BT’s share price has fallen deep into the red in London this morning, having given up 1.43 percent to 245.45 as of 09:35 GMT, underperforming the broader UK market, with the benchmark FTSE 100 index currently standing 0.23 percent lower at 7,400.09 points. The group’s shares have lost more than 31 percent of their value over the past year, and are down by a little over a third in the year-to-date.
Temporary price caps
The Telegraph reported yesterday that industry regulator Ofcom would take the unusual step of imposing temporary price caps, access requirements and quality standards on BT in the business market while it designs new dark fibre rules.
The watchdog explained that the ‘exceptional’ circumstances warranted the use of emergency powers following the defeat of its ‘dark fibre’ proposals by the former telecoms monopoly at the Competition Appeals Tribunal (CAT). The measure was meant to allow mobile operators and rival business telecoms providers connect their own equipment to high-capacity fibre optics operated by the FTSE 100 group’s network division Openreach. The CAT, however, rejected Ofcom’s proposals, saying it had wrongly defined markets, forcing regulators back to the drawing board.

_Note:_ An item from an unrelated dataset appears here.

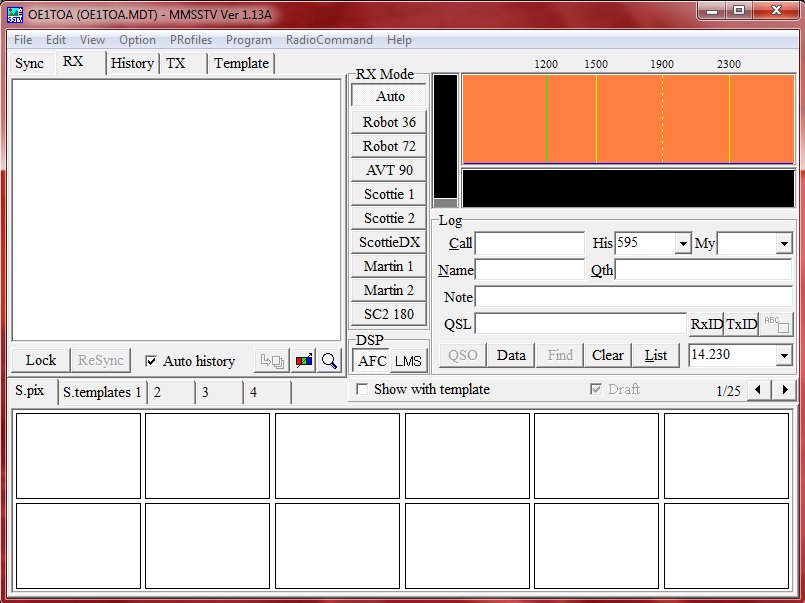The height and width of the screenshot is (603, 805).
Task: Click the orange spectrum display at 1500 marker
Action: 596,118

A BT spokesman told the newspaper that the company was “very surprised by Ofcom’s decision and disappointed”.
The news marks another blow for BT, which has had a difficult year, marked by an accounting scandal at its Italian division. The former telecoms monopoly further faces a row with its trade union over plans to overhaul its pension scheme.
Analysts on BT
Goldman Sachs, which sees the telco as a ‘neutral,’ set a price target of 330p on the shares this month. According to MarketBeat, BT Group currently has a consensus ‘hold’ rating and an average price target of 331.76p.